### Exercise inputs ###

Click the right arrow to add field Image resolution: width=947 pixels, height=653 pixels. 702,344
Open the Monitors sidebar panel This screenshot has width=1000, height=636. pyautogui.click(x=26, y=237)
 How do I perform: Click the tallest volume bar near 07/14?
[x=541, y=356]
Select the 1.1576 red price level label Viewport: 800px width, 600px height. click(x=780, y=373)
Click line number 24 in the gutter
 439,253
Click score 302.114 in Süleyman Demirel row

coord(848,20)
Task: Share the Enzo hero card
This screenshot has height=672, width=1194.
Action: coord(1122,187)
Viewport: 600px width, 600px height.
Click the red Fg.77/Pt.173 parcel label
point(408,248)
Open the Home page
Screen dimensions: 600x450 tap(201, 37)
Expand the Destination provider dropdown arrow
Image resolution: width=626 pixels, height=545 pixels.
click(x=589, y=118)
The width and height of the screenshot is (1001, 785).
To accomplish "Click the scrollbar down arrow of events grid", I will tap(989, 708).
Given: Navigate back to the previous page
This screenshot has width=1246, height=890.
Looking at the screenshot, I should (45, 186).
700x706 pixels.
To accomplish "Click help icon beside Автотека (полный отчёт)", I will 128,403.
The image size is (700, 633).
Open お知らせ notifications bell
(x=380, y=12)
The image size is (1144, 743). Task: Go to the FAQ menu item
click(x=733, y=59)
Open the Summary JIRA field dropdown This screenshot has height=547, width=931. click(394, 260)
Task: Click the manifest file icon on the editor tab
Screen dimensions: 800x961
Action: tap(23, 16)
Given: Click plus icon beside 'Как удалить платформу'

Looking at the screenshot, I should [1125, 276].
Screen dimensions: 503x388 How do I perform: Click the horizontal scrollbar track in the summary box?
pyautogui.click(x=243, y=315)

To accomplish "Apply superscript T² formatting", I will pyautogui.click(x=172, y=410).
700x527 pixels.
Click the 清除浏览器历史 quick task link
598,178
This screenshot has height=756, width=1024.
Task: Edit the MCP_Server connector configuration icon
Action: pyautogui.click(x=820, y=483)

###

[Problem to work on] Reprint the entire listing exactly.

[Reply to the exercise]
Click the right arrow to add field Image resolution: width=947 pixels, height=653 pixels. 702,344
Open the Monitors sidebar panel This screenshot has width=1000, height=636. pyautogui.click(x=26, y=237)
 How do I perform: Click the tallest volume bar near 07/14?
[x=541, y=356]
Select the 1.1576 red price level label Viewport: 800px width, 600px height. click(x=780, y=373)
Click line number 24 in the gutter
 439,253
Click score 302.114 in Süleyman Demirel row

coord(848,20)
Task: Share the Enzo hero card
This screenshot has height=672, width=1194.
Action: coord(1122,187)
Viewport: 600px width, 600px height.
Click the red Fg.77/Pt.173 parcel label
point(408,248)
Open the Home page
Screen dimensions: 600x450 tap(201, 37)
Expand the Destination provider dropdown arrow
Image resolution: width=626 pixels, height=545 pixels.
click(x=589, y=118)
The width and height of the screenshot is (1001, 785).
To accomplish "Click the scrollbar down arrow of events grid", I will tap(989, 708).
Given: Navigate back to the previous page
This screenshot has width=1246, height=890.
Looking at the screenshot, I should (45, 186).
700x706 pixels.
To accomplish "Click help icon beside Автотека (полный отчёт)", I will 128,403.
The image size is (700, 633).
Open お知らせ notifications bell
(x=380, y=12)
The image size is (1144, 743). Task: Go to the FAQ menu item
click(x=733, y=59)
Open the Summary JIRA field dropdown This screenshot has height=547, width=931. click(394, 260)
Task: Click the manifest file icon on the editor tab
Screen dimensions: 800x961
Action: tap(23, 16)
Given: Click plus icon beside 'Как удалить платформу'

Looking at the screenshot, I should [1125, 276].
Screen dimensions: 503x388 How do I perform: Click the horizontal scrollbar track in the summary box?
pyautogui.click(x=243, y=315)

To accomplish "Apply superscript T² formatting", I will pyautogui.click(x=172, y=410).
700x527 pixels.
Click the 清除浏览器历史 quick task link
598,178
This screenshot has height=756, width=1024.
Task: Edit the MCP_Server connector configuration icon
Action: pyautogui.click(x=820, y=483)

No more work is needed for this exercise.